**Supplied text**
──────────────────────────────
Dubai offer grounded by our fear of flying
A report in NZ’s Sunday Star Times says that New Zealand Inc. needs congratulating, saying you have screwed yourselves and the country by sending Dubai Aerospace Enterprise packing.
None of you come out well from this farce about Auckland International Airport’s (AIA) ownership. Let’s hope you learn your lessons. New Zealand’s need for productive inbound foreign investment has never been greater if we are to maximise our economic potential.
And it works the other way around. Never have New Zealand companies needed so urgently to make productive, outbound foreign investments if they are to compete in the global economy.
As it happens, the government thinks so too. Ten days ago it announced Investment New Zealand had found it too hard to attract investment to the country. So, in future the government will help our companies invest overseas. That’s excellent news. But judging by the way it politicised the airport issue, the government has as much to learn as anybody about sensible foreign investment.
As painful as it is, let’s remind ourselves what we’ve thrown away by behaving so badly over the airport. Right now, it is an OK airport at the end of very long and lightly travelled international routes. It responds to, rather than leads, traffic growth.
──────────────────────────────
**Data excerpts**
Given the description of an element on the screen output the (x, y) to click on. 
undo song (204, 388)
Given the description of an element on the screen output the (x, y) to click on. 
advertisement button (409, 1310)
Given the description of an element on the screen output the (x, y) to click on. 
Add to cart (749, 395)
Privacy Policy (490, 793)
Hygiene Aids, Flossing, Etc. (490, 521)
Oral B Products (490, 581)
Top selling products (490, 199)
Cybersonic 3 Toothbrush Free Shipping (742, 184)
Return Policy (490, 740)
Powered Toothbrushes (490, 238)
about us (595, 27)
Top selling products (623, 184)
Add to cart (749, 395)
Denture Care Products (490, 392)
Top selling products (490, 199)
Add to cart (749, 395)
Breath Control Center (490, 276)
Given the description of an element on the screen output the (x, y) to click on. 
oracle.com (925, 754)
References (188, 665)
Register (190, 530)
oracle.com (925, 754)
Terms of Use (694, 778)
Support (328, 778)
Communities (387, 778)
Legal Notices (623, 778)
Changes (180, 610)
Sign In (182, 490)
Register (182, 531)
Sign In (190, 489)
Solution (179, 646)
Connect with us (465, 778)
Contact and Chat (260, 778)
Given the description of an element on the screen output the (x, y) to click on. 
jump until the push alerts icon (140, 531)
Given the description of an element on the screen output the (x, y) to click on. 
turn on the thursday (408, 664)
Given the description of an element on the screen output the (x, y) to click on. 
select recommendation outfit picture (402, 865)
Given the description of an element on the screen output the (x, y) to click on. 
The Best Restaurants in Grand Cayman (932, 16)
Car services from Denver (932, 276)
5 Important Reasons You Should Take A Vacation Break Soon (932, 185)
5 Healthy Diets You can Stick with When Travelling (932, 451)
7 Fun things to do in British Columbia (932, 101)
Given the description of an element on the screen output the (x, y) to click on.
──────────────────────────────
**Request**
Could you pick up the opinion piece on the Auckland International Airport ownership fight after its final sentence and write the next few paragraphs?

**Right answer**
But with a good shareholder and management committed to investing more as active leaders, the airport could become the middle point on rapidly growing, valuable routes between South America and Asia. Such a shareholder could also help develop connections to other parts of the world. All New Zealand businesses, not just tourism, would benefit hugely.
Dubai Aerospace had the potential to be that shareholder. But at every turn NZ Inc opposed it.
The public opposes foreign control by a massive margin, judging by opinion polls.
Two issues seem to fuel their hostility. First, people are deeply jaundiced by the sell-off of assets in the 1980s and 1990s to foreign companies. Rightly so. Some of the deals such as Telecom and Tranz Rail massively enriched the buyers but impoverished us. But they weren’t all bad. So it is vital to take each new proposition on its merits rather than indulge in a thoughtless, blanket rejection of all foreign offers.
Second, people instantly assumed the airport was performing optimally now. There was no self-examination or reflection, just a blind conviction that we could run the airport without the help of any foreigners. They condemned the Dubai deal without pausing for a moment to consider its merits.
Politicians pandered to these public prejudices. Every politician who spoke on the issue embarrassed him or herself. For example, Phil Goff and Winston Peters sounded small-minded; and Helen Clark, trying to distance herself from Goff’s comments, sounded unconvincing when she said Dubai’s offer would still get a fair hearing through the normal governmental process.
Manukau and Auckland city councillors were just as bad, although as mayors go Dick Hubbard was rather more thoughtful than Barry Curtis, his Manukau counterpart. The councils are the worst kind of shareholders. They are happy to clip the ticket but they deeply resist investing in more aggressive growth of the airport if it means some dilution of profits in the short-term.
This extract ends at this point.